Data Engineering - Astronomer: Can you trust your AI agent?
This is a guest post for the Computer Weekly Developer Network written by Vikram Koka, chief strategy officer at Astronomer.
Astronomer is the commercial developer of Apache Airflow, a community-driven open source tool that works to deliver data orchestration – Astronomer is a managed Airflow service that allows users to orchestrate workflows in a cloud environment.
Koka writes in full as follows…
When you give an AI agent autonomy, it has to do more than perform; it needs to explain its actions. Without that, how can you trust the decisions it makes or understand its failures? This demand for transparency isn’t new; it’s the same challenge we solved with data pipelines.
Airflow was built to give teams visibility into their data workflows.
It provided the tools to see what was happening, fix what was broken and understand why. That same foundation can and should be applied to AI agents and their workflows.
Data engineering use
Data engineering teams already use Airflow for AI-related tasks like tracking the path to production, validating data lineage and ensuring trust in results. Now, the focus is on extending that transparency to agent-based workflows.
But why do agentic workflows matter?
Agentic workflows are a step forward for AI systems. Unlike traditional automation, they’re built to incorporate decision-making and collaboration between multiple intelligent agents.
These workflows bring real advantages to solving complex problems:
- They pull from multiple knowledge sources, combining information in ways that single systems can’t.
- They support multi-agent setups, letting teams match the right model to the right task within a workflow.
- They handle multi-step operations, including retrieval, processing and validation, to ensure results are accurate and meaningful.
But with complexity comes risk. Without proper orchestration and visibility, these workflows can become unmanageable. That’s where Airflow comes in.
Powering agentic workflows
AI workflows often have dependencies between data sources, machine learning models and decision-making processes. If any part fails, it can create a ripple effect. Airflow provides the orchestration layer that keeps everything on track.
Here’s what it offers…
Transparency from start to finish: Airflow maps every step of the workflow, from model training to deployment, so teams know what’s happening at all times. That means data teams can trust i.e. it tracks data lineage and validates inputs to ensure that AI outputs are accurate and reliable. There are also real-time diagnostics i.e. when a workflow breaks, Airflow helps pinpoint the issue and provides tools to fix it quickly.
This level of control turns agentic workflows from a potential headache into a streamlined system.
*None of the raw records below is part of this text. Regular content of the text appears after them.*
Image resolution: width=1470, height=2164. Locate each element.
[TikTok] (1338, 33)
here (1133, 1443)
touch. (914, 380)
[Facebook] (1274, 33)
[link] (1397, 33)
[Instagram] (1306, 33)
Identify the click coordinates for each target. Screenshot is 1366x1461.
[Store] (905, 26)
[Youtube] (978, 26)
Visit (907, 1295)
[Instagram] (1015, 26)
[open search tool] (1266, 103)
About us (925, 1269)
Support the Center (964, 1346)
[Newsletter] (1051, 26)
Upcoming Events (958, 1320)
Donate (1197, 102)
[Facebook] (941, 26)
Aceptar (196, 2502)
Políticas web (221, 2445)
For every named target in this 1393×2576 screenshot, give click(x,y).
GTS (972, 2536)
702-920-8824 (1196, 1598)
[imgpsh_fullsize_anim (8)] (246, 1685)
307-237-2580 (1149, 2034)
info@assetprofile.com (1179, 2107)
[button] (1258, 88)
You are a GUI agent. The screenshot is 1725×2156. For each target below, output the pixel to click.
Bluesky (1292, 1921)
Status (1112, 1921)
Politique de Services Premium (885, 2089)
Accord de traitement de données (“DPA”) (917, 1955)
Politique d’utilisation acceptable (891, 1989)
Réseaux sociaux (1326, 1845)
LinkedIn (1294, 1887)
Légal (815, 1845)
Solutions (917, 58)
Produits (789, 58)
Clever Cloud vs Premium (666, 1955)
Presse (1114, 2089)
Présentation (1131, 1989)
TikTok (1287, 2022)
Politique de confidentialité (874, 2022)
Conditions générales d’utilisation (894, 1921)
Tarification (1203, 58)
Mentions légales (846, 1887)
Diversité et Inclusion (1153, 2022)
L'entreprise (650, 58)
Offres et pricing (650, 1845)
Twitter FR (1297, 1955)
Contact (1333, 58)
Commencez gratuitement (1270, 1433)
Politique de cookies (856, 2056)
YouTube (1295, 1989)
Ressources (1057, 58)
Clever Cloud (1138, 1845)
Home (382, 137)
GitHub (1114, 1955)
Explainability isn’t optional
It’s not enough for an AI agent to deliver results. Teams need to know how it got there and what decisions it made along the way. This isn’t just about debugging; it’s about building systems that can operate autonomously while still being accountable. With the right orchestration tools, teams can move from reactive firefighting to proactive management.
They can use workflows that adjust in real-time, assign the right tasks to the right models and catch problems before they escalate. This isn’t just about improving AI performance – it’s about making AI workflows robust enough to trust in critical environments.
Building smarter, transparent systems
It’s not just about building smarter agents; it’s about making those agents accountable. By combining Airflow’s orchestration capabilities with agentic workflows, teams can take full advantage of what AI has to offer without losing visibility or control.
When workflows are clear and explainable, it’s easier to innovate, scale and solve problems that matter. Trust starts with transparency and transparency starts with the right tools.